For history as we know it, not just the Hegelian version once played with by Francis Fukuyama, but all of it, to come to a definitive end, the world would not have to treat itself to a nuclear war, be hit by a huge asteroid like the one that allegedly did for the dinosaurs, get poisoned by pollution or be invaded by pitiless creatures from outer space. Should humans refrain from reproducing themselves in sufficient quantities, that would be more than enough to do the trick.
A few decades ago, many took it for granted that the human race was breeding so recklessly that, unless it slowed down fast enough to defuse the “population bomb,” the future would resemble a Malthusian nightmare, with famines and massacres doing whatever it would take to restore the balance between resources and requirements. Though such distasteful thoughts are still being expressed by speakers at international conferences, they refer to yesterday’s world, not the one that exists today. Almost everywhere, people are living longer and birth rates are plunging. This is happening not only in Europe, Japan and the more waspish parts of North America, but almost everywhere else as well, including China.
The traditional replacement rate, what is needed for a population to maintain its present numbers, is 2.1 children per woman: in Japan, Germany, Russia, Italy, Greece and Spain, they find it hard to manage 1.3 infants apiece. Other developed countries may be doing marginally better, but with few exceptions — one is Israel — they too are falling short.
Until quite recently, it was generally assumed that the widening gaps being left could be filled by immigrants from famously prolific Third World countries, especially Muslim ones, but that seems increasingly unlikely, not because of the social and political problems arising from the multicultural experiment, but because they too are losing interest in mass producing offspring.
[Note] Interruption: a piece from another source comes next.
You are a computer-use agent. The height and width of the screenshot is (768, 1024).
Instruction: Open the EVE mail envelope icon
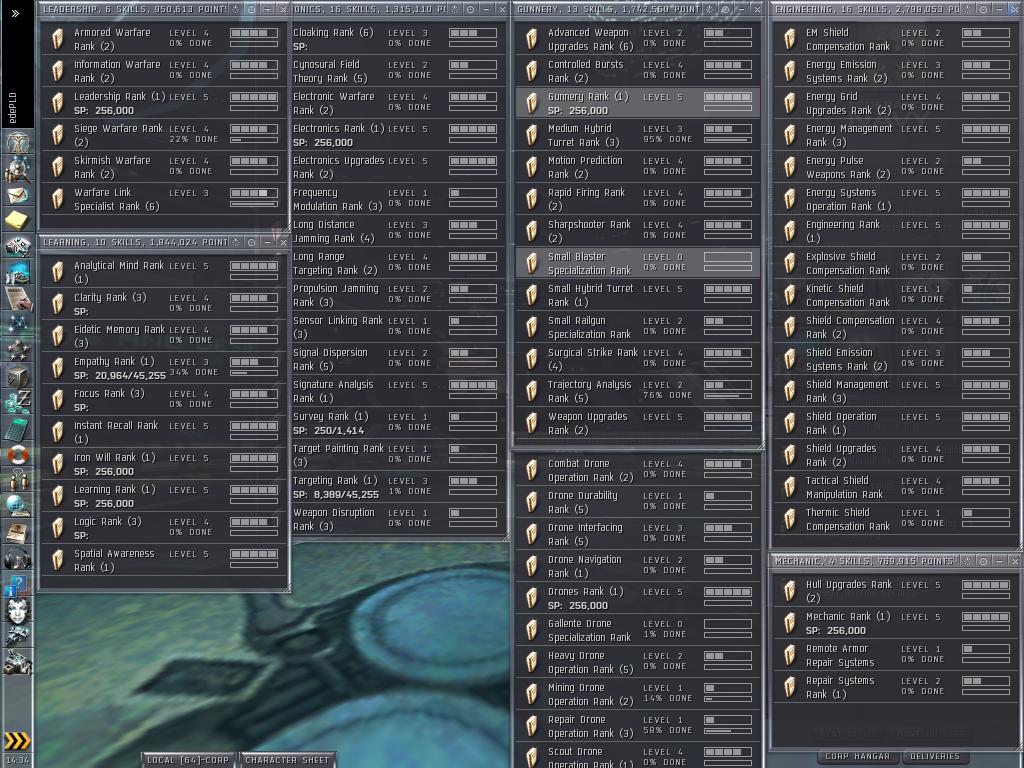[x=17, y=194]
In Turkey and Iran the fertility rate is currently at 1.5 per potential mother, while in most Arab countries it is dropping fast as, in this particular area at least, they “catch up” with their European counterparts.
There is rather more at stake here than the fate of national pension plans, most of which are bound to share the fate of Argentina’s because the money to meet all those generous entitlements is running out. Grim as the economic problems already are in those European countries where grandparents outnumber grandchildren by more than two to one, they are minor in comparison with what they will soon have to confront. So too, needless to say, will be the plight of people in other parts of the world that, as some demographers pithily put it, are going to grow old long before they grow rich.
Why is this happening? When birth rates started to decline in Europe and Japan, curmudgeonly oldsters attributed the phenomenon to the selfishness of the young who, they said, were more interested in acquiring material goods like electronic gadgets and sleek cars, as well as treating themselves to expensive holidays, than in going to the trouble of giving birth to children and then looking after them. In Russia, plummeting birth rates were said to be the result of despair as the old Bolshevik certainties gave way to the horrors of neoliberal capitalism. And in Iran? Perhaps young people were rebelling passively by going on strike, like Lysistrata, against the religious fanatics who run their country.
Some daring souls have suggested feminism might be to blame. There is no doubt that educating women has been a highly efficient prophylactic: that is why all birth control agencies recommend it. Letting millions of them into the workplace has also had a strong effect but, as development economists are at pains to point out, without their contribution living standards would be far lower than they currently are.
In any event, it is easy to understand why as yet nobody has come up with an acceptable solution to what is surely the most pressing problem of the many facing the human race. In Singapore, the authorities, who are accustomed to being obeyed, have tried to make their city state sexier in the hope that a touch of lasciviousness in the air would be enough to induce people to do their demographic duty, but these days sex has less to do with procreation than ever before.
This being the case, those interested in seeing our species survive for a bit longer will have to choose between resigning themselves to its forthcoming extinction or press for coercive measures that force families to produce enough children to prevent the population from dwindling away until our descendants follow the dodo, the dinosaurs and countless other creatures into the dark.